Seberapa amankah terbang tanpa masker?
Meskipun masker bersifat opsional di beberapa penerbangan, apakah Anda tetap perlu memakainya? Pakar penyakit menular mencatat bahwa standar ventilasi untuk pesawat terbang tinggi dan tidak ada klaster besar COVID-19 yang berasal dari penerbangan.
“Bepergian dengan pesawat komersial jauh lebih aman daripada yang diperkirakan orang,” kata Profesor Dale Fisher, konsultan senior di departemen penyakit menular di Rumah Sakit Universitas Nasional.
Udara di dalam pesawat berubah setiap tiga menit, katanya. Sekitar 60 persen udara yang masuk ke kabin benar-benar segar dan berasal dari luar, sedangkan 40 persen lainnya dialirkan melalui HEPA tingkat rumah sakit, atau filter udara partikulat efisiensi tinggi, yang menghilangkan 99,97 persen partikel di udara.
“Itulah mengapa tidak ada kelompok besar di pesawat. Hampir tidak mungkin partikel COVID terbang melalui pesawat terbang. Jadi saya pikir masuk akal untuk tidak memakai masker – kecuali Anda memang menderita infeksi pernafasan,” kata Prof Fisher.
Wisatawan juga melepas masker saat makan dan minum di pesawat, ujarnya.
Dengan tidak memakai masker selama penerbangan dan sesekali melepasnya, mereka akan mengekspos diri mereka kepada orang-orang di sekitar mereka selama periode tersebut, kata Prof Fisher, yang juga profesor kedokteran di NUS Yong Loo Lin School of Medicine.
Pakar penyakit menular lainnya, Dr Leong Hoe Nam, mengatakan filter HEPA “sangat bagus”.
Namun Dr Leong, yang menjalankan praktik swasta di Rumah Sakit Mount Elizabeth Novena, mengatakan penularan masih bisa terjadi “tiga baris di depan dan di belakang tempat duduk Anda”.
“Karena penumpang berdesakan di dalam gerbong, hal ini tidak memberikan banyak kenyamanan. Pasien kelas bisnis dan kelas satu juga akan diekspos. Yang Anda butuhkan hanyalah satu pasien,” katanya kepada CNA.
Untuk menghindari sakit saat berlibur, ia menyarankan para pelancong untuk tetap memakai masker selama penerbangan, meskipun itu opsional.
Siapa yang harus memakai masker selama penerbangan?
Setiap individu memiliki tingkat risiko tertular COVID-19 yang berbeda-beda, dan hal ini dapat memengaruhi keputusan mereka untuk memakai masker dalam penerbangan, kata para ahli.
Misalnya, mereka yang lebih muda atau baru pulih dari COVID-19 “mungkin menentangnya”, kata Dr Leong.
Namun, beberapa laporan menunjukkan bahwa orang dapat tertular COVID-19 lagi dalam waktu 17 hari setelah infeksi sebelumnya, katanya.

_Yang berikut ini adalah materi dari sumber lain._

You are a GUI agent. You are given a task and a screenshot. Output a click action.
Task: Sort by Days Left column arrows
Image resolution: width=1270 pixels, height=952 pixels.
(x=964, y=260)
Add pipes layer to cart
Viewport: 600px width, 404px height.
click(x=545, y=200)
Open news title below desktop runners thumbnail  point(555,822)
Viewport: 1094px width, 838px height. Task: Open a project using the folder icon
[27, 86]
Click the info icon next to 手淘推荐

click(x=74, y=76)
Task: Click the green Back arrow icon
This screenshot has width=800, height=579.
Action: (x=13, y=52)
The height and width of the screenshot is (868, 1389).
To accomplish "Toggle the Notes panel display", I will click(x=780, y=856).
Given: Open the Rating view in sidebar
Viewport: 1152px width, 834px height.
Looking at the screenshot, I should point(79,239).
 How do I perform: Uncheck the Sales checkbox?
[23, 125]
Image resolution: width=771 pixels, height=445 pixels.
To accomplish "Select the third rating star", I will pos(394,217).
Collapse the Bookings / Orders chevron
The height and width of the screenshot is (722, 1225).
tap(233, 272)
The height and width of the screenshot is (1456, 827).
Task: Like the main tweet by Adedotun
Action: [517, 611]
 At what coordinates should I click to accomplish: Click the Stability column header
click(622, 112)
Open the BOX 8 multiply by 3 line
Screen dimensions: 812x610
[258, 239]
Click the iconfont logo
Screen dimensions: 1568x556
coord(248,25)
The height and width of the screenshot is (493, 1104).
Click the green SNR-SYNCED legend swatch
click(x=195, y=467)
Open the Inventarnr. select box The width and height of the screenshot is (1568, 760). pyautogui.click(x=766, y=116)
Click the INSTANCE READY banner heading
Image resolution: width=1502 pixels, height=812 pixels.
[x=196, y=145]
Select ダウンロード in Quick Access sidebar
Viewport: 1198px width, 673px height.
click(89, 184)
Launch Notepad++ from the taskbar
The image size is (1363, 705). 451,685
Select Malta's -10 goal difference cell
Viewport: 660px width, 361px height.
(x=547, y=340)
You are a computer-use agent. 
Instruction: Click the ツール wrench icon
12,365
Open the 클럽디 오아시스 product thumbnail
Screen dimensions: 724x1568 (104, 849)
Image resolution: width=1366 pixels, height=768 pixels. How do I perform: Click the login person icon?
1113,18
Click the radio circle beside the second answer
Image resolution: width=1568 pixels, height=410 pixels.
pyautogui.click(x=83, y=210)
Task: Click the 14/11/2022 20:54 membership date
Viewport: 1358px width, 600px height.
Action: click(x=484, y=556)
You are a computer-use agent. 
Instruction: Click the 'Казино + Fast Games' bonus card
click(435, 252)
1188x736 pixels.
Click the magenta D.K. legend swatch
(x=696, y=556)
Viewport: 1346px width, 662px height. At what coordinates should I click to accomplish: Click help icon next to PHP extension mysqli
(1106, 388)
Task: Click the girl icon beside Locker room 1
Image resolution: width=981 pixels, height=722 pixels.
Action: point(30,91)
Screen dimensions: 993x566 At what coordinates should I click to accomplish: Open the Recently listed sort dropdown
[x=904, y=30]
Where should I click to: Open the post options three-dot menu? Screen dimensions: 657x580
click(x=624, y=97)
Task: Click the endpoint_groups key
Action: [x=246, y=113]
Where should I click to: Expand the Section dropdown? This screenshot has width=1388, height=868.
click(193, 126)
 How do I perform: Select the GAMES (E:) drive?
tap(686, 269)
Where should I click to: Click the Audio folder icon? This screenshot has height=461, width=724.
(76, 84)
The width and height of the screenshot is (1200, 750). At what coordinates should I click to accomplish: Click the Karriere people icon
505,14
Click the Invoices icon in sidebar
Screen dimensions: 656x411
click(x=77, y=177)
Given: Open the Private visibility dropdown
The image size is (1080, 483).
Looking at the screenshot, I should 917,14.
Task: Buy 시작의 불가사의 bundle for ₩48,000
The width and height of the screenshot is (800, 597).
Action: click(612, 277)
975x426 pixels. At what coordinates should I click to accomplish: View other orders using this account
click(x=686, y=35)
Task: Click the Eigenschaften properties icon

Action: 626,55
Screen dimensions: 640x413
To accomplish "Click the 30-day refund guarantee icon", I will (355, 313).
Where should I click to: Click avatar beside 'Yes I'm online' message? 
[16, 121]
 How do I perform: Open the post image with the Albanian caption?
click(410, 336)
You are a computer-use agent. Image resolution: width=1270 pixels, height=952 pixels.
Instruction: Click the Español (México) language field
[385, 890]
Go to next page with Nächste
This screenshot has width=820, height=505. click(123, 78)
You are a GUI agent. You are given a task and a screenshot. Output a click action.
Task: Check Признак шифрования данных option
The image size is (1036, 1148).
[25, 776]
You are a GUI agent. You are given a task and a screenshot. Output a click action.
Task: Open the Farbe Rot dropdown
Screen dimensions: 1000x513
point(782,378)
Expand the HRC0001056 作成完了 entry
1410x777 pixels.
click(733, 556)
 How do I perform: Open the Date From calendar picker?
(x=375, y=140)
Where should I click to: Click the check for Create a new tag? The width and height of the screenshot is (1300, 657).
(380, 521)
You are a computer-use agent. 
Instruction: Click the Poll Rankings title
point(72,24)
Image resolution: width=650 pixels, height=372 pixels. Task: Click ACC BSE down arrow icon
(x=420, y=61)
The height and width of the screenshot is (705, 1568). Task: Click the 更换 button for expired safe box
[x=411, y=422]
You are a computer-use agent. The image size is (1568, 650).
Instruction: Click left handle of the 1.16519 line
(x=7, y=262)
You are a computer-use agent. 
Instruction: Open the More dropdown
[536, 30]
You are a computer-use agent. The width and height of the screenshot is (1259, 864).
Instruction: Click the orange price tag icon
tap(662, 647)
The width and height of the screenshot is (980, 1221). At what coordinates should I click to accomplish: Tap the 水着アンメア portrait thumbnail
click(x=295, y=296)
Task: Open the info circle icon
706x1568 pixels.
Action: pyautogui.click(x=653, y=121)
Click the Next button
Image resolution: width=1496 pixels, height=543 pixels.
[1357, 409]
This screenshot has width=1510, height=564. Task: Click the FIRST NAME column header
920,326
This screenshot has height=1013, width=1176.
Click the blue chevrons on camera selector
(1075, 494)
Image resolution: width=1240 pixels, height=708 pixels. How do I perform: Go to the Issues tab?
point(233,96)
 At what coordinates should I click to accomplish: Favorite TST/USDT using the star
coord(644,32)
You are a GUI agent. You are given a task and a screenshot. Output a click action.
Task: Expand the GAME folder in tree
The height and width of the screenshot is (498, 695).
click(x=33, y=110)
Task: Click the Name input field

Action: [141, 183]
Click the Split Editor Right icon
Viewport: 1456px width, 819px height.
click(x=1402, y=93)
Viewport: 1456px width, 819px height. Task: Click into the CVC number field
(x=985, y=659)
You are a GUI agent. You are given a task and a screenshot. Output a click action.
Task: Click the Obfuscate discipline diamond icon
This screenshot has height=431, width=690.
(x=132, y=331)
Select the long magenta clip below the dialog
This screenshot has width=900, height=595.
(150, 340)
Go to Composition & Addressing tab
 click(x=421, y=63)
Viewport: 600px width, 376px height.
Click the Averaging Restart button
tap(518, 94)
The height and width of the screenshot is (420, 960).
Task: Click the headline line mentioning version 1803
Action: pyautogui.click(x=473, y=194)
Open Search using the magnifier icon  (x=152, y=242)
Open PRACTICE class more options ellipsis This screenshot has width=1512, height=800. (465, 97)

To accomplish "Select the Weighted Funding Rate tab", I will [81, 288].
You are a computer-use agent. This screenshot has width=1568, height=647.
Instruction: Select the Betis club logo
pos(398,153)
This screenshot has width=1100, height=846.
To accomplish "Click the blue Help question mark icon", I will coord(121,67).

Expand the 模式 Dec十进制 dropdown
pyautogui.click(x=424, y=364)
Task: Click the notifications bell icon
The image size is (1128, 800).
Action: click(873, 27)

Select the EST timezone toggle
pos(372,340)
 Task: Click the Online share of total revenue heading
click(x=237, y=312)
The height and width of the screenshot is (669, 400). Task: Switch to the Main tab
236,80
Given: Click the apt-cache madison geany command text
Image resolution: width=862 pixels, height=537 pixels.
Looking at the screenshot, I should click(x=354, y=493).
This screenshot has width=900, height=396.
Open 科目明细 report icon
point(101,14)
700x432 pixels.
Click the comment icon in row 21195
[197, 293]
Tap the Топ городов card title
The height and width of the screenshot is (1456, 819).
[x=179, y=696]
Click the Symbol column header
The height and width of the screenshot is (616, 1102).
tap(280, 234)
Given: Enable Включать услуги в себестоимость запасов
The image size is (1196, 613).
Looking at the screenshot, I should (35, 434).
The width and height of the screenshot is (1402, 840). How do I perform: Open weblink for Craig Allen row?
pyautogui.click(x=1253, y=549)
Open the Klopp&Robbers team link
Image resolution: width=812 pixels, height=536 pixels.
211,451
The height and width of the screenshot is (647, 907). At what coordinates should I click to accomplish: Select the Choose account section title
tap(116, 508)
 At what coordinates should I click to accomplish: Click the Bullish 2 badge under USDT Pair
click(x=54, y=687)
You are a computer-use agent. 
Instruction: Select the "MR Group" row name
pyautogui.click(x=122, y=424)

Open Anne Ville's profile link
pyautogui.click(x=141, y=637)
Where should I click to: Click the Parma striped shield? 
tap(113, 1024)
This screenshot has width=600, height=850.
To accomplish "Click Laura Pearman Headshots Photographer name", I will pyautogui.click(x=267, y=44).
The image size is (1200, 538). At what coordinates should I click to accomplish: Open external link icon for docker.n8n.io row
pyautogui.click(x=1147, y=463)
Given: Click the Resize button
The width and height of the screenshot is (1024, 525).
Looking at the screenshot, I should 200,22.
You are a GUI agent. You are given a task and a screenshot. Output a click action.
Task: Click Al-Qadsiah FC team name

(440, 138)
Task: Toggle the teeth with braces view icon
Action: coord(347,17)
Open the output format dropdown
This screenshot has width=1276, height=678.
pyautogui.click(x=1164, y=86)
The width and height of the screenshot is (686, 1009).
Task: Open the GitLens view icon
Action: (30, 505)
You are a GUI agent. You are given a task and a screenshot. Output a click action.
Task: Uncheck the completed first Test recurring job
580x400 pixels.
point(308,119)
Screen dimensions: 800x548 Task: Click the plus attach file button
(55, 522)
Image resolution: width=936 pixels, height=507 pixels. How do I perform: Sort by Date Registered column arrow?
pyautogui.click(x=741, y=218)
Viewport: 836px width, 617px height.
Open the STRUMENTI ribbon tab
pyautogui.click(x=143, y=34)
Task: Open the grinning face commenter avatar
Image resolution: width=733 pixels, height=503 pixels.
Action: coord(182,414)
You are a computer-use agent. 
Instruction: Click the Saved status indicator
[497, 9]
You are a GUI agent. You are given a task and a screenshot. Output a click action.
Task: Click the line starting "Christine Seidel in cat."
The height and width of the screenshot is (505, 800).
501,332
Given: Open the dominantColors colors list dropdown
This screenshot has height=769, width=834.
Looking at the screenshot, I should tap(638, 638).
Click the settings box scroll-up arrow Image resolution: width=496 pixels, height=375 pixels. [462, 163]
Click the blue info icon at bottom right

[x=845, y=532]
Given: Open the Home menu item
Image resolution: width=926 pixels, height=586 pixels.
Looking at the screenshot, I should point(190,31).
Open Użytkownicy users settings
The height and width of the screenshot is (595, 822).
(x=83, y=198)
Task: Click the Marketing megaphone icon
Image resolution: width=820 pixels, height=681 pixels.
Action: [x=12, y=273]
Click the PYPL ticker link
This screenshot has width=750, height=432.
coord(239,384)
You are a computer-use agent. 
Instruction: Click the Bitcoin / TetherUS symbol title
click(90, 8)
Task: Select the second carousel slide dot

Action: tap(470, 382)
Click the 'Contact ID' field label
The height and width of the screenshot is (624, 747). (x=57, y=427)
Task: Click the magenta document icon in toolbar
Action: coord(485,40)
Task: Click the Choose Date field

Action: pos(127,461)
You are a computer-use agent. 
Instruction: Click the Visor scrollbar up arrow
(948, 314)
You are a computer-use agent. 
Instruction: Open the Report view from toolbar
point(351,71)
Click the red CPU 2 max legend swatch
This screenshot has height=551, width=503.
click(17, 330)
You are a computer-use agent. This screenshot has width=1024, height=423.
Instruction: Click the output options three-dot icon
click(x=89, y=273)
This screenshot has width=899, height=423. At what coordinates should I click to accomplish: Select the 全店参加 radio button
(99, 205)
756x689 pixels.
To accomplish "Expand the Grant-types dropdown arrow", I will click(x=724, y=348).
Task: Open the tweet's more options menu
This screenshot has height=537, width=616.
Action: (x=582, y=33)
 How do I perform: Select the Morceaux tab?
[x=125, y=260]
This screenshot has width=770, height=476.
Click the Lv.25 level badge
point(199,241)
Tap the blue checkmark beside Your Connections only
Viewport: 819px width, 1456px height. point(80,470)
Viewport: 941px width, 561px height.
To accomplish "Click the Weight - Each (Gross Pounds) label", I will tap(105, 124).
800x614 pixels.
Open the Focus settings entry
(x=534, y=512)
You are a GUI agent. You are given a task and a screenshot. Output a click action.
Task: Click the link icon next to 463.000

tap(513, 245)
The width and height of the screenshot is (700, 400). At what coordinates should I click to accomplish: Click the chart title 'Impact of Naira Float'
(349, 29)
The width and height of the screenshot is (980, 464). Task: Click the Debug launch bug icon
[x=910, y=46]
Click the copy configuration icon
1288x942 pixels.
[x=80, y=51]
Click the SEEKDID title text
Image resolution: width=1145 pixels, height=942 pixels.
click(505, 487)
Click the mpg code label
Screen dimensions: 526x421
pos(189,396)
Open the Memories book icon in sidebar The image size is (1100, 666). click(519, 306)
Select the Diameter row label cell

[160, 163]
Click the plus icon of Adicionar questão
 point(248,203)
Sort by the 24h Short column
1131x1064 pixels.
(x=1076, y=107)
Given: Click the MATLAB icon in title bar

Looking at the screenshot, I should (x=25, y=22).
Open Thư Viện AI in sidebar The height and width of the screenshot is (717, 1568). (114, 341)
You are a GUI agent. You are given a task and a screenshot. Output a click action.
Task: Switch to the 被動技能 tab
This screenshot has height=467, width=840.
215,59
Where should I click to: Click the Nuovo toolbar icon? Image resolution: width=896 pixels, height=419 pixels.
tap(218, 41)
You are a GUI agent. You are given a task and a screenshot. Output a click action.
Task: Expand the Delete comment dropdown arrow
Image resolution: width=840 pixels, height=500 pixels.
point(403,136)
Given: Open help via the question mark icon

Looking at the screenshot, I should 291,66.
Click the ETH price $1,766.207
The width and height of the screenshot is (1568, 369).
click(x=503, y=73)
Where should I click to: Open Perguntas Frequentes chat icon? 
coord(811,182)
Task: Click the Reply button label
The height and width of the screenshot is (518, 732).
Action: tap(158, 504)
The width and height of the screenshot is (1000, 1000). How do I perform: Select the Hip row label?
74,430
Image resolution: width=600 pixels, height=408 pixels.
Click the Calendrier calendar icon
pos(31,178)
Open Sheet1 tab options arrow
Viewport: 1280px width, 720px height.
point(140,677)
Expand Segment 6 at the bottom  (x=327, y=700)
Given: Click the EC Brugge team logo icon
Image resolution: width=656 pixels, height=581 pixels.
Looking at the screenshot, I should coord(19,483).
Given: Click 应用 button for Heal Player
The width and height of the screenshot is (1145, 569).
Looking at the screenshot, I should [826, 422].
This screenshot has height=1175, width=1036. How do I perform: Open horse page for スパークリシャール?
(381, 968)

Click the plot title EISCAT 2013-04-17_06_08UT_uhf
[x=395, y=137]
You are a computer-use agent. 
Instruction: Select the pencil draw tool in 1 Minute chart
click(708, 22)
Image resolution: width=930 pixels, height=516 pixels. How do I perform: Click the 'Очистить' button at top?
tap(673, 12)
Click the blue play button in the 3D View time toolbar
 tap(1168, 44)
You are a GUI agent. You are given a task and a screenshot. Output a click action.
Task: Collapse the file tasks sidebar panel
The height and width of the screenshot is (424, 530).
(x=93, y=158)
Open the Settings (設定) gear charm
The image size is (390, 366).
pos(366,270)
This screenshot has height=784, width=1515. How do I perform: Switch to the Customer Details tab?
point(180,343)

Mereka yang lebih rentan mungkin memilih untuk memakai masker jika kekebalan mereka lemah, kata Dr Leong. Ini mungkin termasuk pasien transplantasi yang mengonsumsi berbagai obat imunosupresif, penyintas kanker, atau pulang ke rumah bersama anggota keluarga yang berisiko lebih tinggi.
Profesor Paul Tambyah, presiden Masyarakat Mikrobiologi dan Infeksi Klinis Asia Pasifik, menganjurkan agar wisatawan melakukan “apa yang mereka rasa nyaman”.
“Bagi orang-orang dengan sistem kekebalan tubuh yang lemah atau belum pernah terinfeksi sebelumnya, mungkin ada baiknya untuk memakai masker selama penerbangan, meskipun mungkin akan terasa tidak nyaman,” tambahnya.
“Bagi mereka yang telah menerima vaksinasi empat kali lipat dan sebelumnya pernah terinfeksi, risiko penyakit serius sangat rendah, jadi terserah mereka.”